Lo que yo haría en un baño real para acabar con un agujero limpio
En una reforma real yo sigo siempre la misma secuencia: mido, marco, protejo, taladro despacio y solo después remato el soporte de detrás. No me dejo llevar por la prisa, porque en azulejo la prisa sale cara.

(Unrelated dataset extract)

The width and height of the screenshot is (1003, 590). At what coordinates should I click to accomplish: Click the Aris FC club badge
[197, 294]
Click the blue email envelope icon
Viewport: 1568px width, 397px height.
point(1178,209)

Si la pieza es porcelánica, todavía menos: ahí la guía, la broca correcta y la paciencia dejan de ser opcionales.
- Compruebo el punto exacto antes de perforar.
- Evito bordes, juntas y zonas dudosas.
- Trabajo sin percusión sobre la baldosa.
- Dejo que la broca haga el trabajo y no la fuerza de la mano.
- Si el diámetro es grande, paso a corona diamantada sin improvisar.
Mi criterio es simple: en cerámica, la técnica correcta importa; en porcelánico, la técnica y la herramienta importan por igual. Si las dos cosas están bien elegidas, perforar deja de ser un problema y pasa a ser una tarea más del bricolaje del baño o la cocina. Si una de las dos falla, el azulejo te lo dice enseguida.